The new Zen 3+ is a refresh of the Zen 3 architecture and should not offer a lot of changes. The chip itself however, offers a lot of new features, like support for USB 4 (40 Gbps), PCI-E Gen 4, DDR5-4800MT/s or LPDDR5-6400MT/s, WiFi 6E, Bluetooth LE 5.2, DisplayPort 2, and AV1 decode.
The processor performance should be faster than the old Ryzen 5 5600HS thanks to the higher clock rates. However, the new Alder Lake H-series CPUs, like the i5-12600H should offer a higher performance. The similar R5 6600H (45W) has a higher TDP and therefore should be faster when running long term multi-threaded loads.

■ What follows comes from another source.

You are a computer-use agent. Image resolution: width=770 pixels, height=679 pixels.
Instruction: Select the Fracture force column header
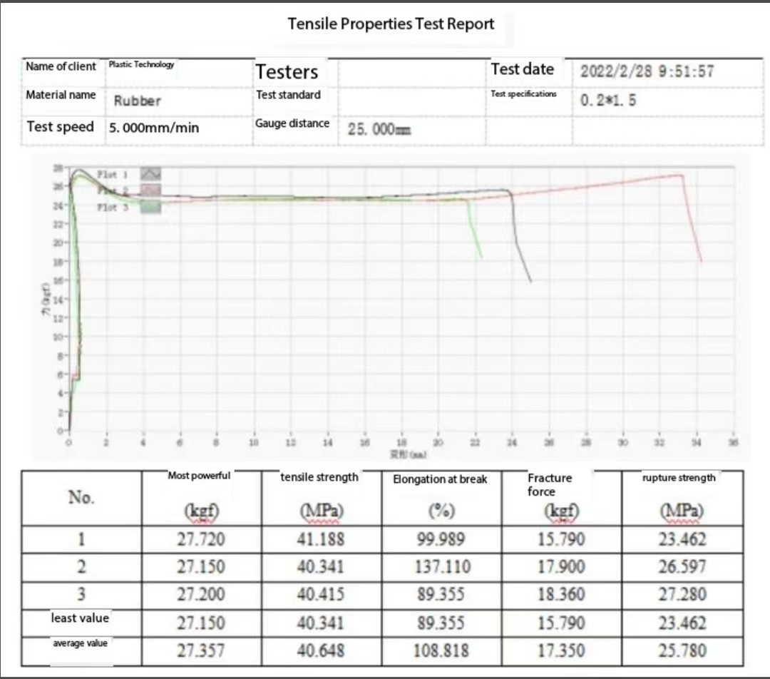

In the 6000 series, AMD finally switched to the current RDNA 2 graphics architecture for the iGPU. The 6600HS only offers the slower Radeon 660M with 6 of the 12 CUs enabled and 1.9 GHz max. clock rate.
The TDP of the APU is specified at 35 Watts making the Ryzen 5 better suited for thin and light laptops. The power efficiency should be very good, thanks to the improved 6nm process and additional power saving features in the 6000 series.